BMJ Open. 2021 Nov 26;11(11):e050989. doi: 10.1136/bmjopen-2021-050989.
OBJECTIVE: Aiming to investigate diabetic retinopathy (DR) risk factors and predictive models by machine learning using a large sample dataset.
DESIGN: Retrospective study based on a large sample and a high dimensional database.
SETTING: A Chinese central tertiary hospital in Beijing.
PARTICIPANTS: Information on 32 452 inpatients with type-2 diabetes mellitus (T2DM) were retrieved from the electronic medical record system from 1 January 2013 to 31 December 2017.
METHODS: Sixty variables (including demography information, physical and laboratory measurements, system diseases and insulin treatments) were retained for baseline analysis. The optimal 17 variables were selected by recursive feature elimination. The prediction model was built based on XGBoost algorithm, and it was compared with three other popular machine learning techniques: logistic regression, random forest and support vector machine. In order to explain the results of XGBoost model more visually, the Shapley Additive exPlanation (SHAP) method was used.

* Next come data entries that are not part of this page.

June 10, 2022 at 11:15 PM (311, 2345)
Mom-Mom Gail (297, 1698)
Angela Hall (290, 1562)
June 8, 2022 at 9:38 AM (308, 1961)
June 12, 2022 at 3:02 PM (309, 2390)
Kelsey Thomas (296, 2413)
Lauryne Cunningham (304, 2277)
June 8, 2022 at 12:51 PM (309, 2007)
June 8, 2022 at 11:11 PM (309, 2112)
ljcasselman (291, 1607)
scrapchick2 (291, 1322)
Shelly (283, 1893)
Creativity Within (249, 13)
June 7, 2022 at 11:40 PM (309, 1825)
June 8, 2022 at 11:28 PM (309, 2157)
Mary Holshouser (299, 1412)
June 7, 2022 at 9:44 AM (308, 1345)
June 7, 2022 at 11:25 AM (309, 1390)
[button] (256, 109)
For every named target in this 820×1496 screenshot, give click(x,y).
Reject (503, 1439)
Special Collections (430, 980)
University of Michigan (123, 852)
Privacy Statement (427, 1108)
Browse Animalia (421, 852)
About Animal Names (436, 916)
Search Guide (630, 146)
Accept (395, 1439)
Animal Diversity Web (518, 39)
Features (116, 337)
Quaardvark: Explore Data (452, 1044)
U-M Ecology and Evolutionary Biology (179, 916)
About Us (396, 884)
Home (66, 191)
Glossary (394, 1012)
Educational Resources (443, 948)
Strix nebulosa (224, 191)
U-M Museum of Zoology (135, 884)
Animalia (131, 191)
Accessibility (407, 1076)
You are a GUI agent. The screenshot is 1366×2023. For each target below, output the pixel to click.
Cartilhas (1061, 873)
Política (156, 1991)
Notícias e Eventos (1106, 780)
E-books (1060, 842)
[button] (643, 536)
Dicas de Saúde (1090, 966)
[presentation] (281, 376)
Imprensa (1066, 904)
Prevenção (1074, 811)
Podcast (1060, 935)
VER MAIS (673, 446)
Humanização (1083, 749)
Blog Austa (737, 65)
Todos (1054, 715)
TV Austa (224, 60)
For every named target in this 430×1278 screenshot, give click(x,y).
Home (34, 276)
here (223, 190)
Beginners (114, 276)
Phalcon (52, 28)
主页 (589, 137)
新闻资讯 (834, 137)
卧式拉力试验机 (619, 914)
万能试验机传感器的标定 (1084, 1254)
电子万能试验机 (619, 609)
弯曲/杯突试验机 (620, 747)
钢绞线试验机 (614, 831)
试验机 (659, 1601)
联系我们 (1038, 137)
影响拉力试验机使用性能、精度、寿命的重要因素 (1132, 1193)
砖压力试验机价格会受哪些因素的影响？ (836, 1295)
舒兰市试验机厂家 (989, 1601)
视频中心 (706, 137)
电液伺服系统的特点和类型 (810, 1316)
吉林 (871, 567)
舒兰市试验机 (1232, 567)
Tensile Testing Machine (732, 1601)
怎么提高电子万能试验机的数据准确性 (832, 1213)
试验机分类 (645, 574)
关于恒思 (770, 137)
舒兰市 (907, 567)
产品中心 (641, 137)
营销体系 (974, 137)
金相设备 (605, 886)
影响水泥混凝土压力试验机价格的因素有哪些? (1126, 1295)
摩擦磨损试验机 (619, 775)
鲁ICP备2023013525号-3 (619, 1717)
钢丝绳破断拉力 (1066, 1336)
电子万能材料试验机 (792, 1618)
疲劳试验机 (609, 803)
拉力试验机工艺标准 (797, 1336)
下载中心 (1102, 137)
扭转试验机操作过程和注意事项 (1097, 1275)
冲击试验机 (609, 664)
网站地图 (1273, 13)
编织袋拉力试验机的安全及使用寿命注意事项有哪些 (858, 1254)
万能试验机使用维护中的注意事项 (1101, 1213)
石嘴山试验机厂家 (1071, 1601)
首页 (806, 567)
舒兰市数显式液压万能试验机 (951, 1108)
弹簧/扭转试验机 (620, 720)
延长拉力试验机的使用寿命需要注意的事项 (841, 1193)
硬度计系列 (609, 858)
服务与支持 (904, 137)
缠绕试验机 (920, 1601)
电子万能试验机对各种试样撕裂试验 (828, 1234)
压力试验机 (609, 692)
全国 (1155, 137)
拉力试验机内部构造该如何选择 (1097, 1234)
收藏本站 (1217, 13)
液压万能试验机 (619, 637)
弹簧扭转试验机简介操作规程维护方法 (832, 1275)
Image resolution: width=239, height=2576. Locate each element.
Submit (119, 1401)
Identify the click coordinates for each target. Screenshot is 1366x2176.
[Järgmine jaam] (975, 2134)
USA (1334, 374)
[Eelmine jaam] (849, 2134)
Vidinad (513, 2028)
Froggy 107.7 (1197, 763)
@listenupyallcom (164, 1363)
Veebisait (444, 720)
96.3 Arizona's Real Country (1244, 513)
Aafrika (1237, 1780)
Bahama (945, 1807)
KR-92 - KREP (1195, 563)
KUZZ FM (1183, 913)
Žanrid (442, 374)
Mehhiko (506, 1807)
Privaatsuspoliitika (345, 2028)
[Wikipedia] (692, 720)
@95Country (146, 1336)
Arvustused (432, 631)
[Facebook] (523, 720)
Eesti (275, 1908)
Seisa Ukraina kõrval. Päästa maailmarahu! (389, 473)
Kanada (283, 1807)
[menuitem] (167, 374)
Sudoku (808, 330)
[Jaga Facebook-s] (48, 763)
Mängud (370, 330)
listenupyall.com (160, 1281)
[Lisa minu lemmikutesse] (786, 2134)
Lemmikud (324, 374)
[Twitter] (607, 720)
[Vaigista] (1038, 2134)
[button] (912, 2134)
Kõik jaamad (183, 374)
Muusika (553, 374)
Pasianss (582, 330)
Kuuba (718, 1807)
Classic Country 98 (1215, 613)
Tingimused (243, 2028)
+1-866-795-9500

RESULTS: DR occurred in 2038 (6.28%) T2DM patients. The XGBoost model was identified as the best prediction model with the highest AUC (area under the curve value, 0.90) and showed that an HbA1c value greater than 8%, nephropathy, a serum creatinine value greater than 100 µmol/L, insulin treatment and diabetic lower extremity arterial disease were associated with an increased risk of DR. A patient’s age over 65 was associated with a decreased risk of DR.
CONCLUSIONS: With better comprehensive performance, XGBoost model had high reliability to assess risk indicators of DR. The most critical risk factors of DR and the cut-off of risk factors can be found by SHAP method to render the output of the XGBoost model clinically interpretable.